→ **Task to carry out**
Lines holding the string "screenshot": copy each one from the listing below.

Supplied material Block Start

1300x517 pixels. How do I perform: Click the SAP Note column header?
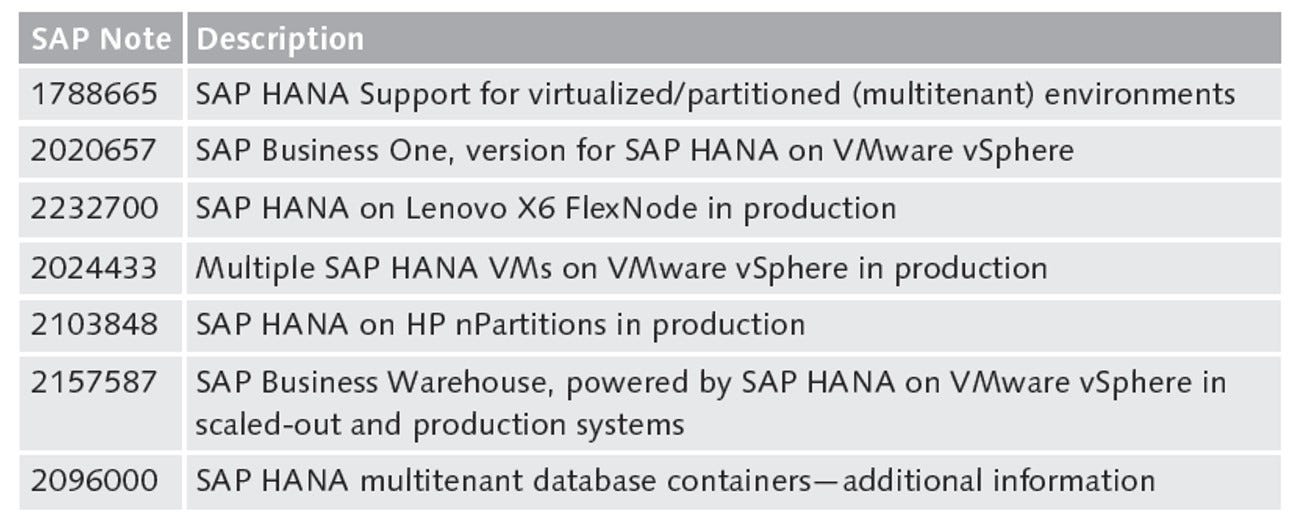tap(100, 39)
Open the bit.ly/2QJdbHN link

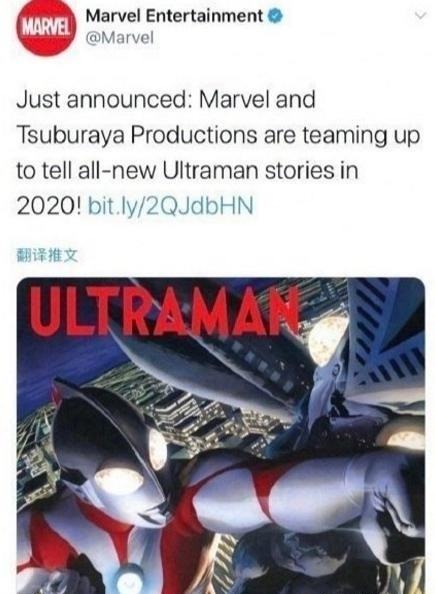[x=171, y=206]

Supplied material Block End
Supplied material Block Start

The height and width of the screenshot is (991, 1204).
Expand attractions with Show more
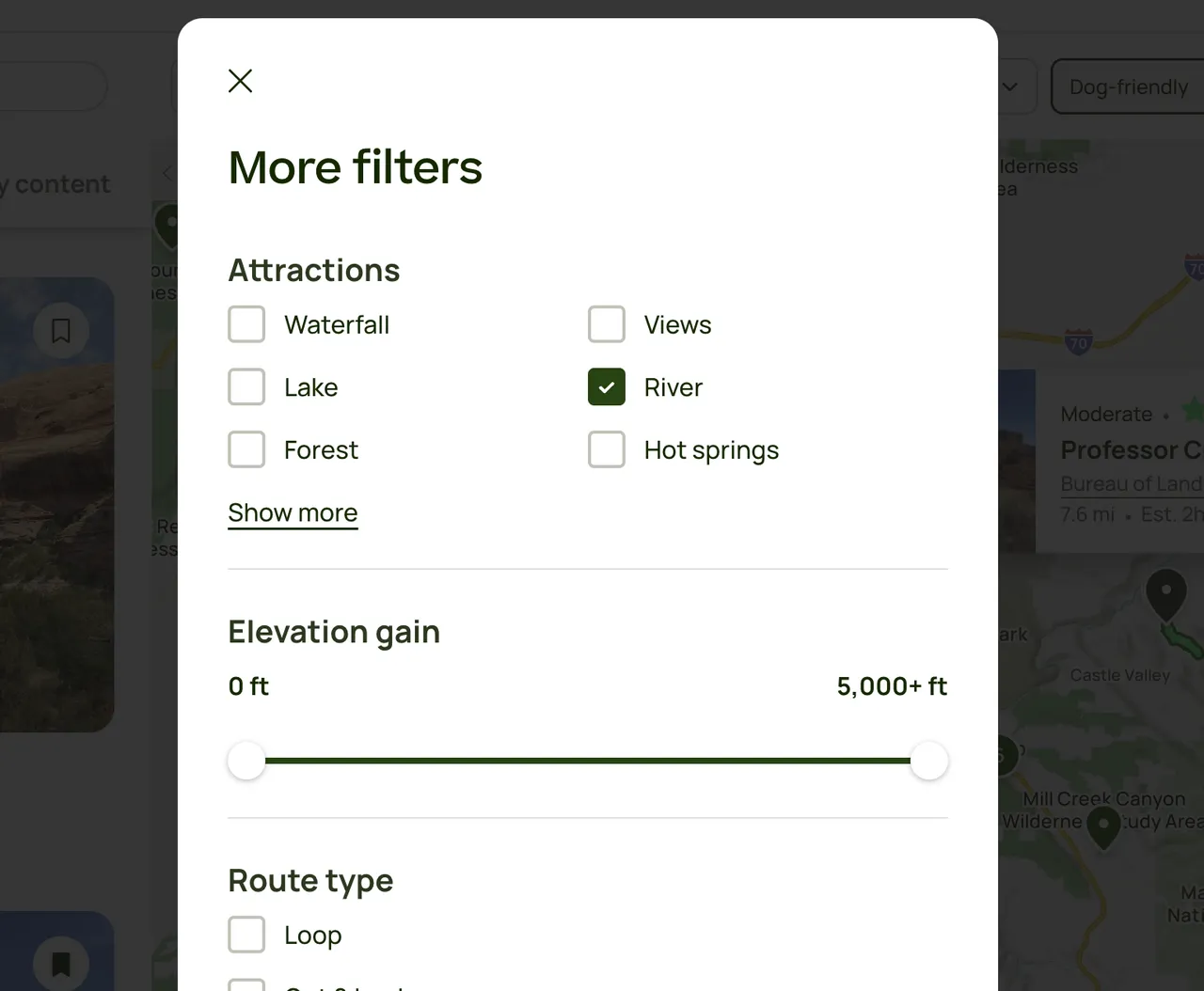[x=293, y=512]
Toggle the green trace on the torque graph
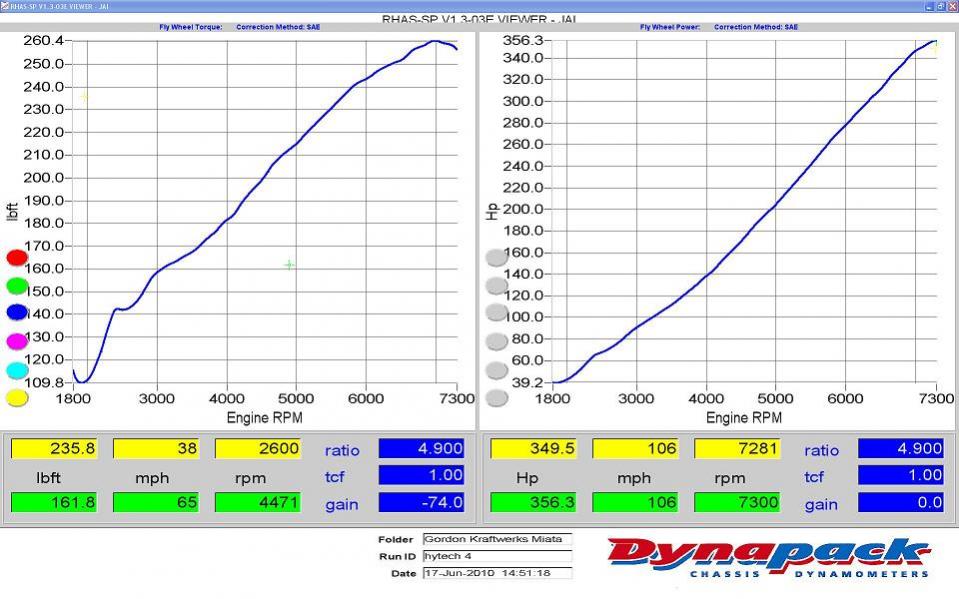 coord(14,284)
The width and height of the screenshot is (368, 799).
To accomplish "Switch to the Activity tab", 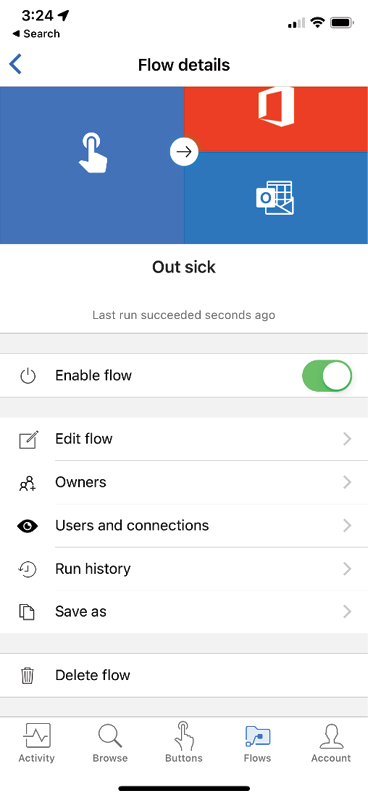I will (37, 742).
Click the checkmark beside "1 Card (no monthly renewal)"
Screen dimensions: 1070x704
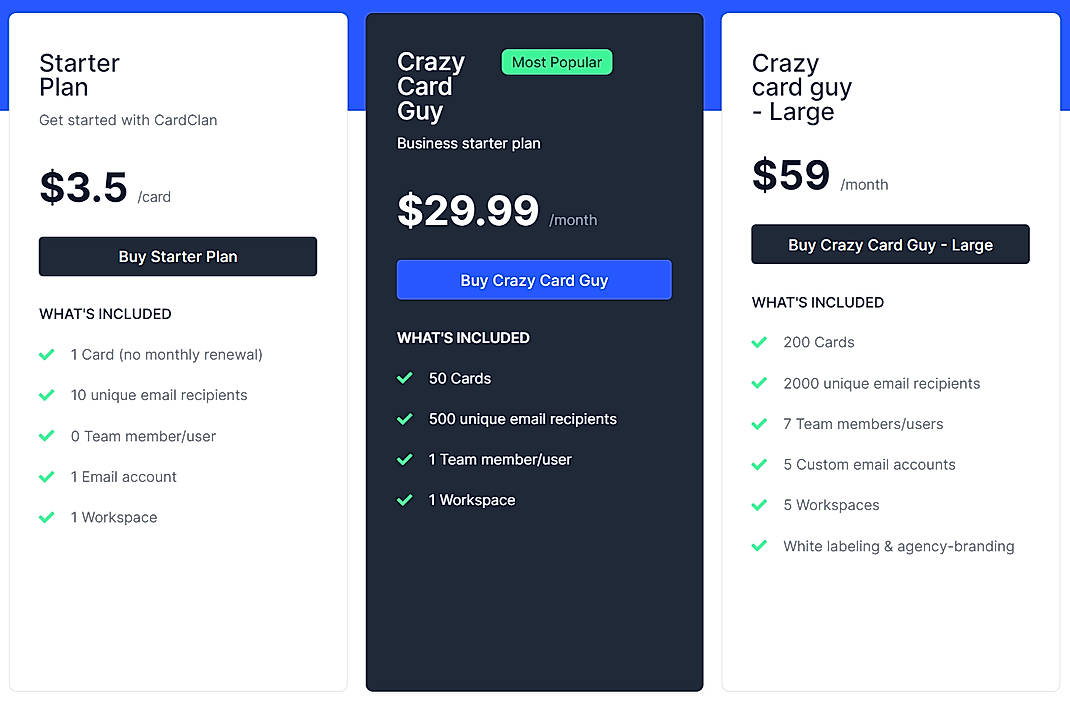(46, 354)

Supplied material Block End

→ **Result of this exercise**
The height and width of the screenshot is (991, 1204).
The width and height of the screenshot is (368, 799).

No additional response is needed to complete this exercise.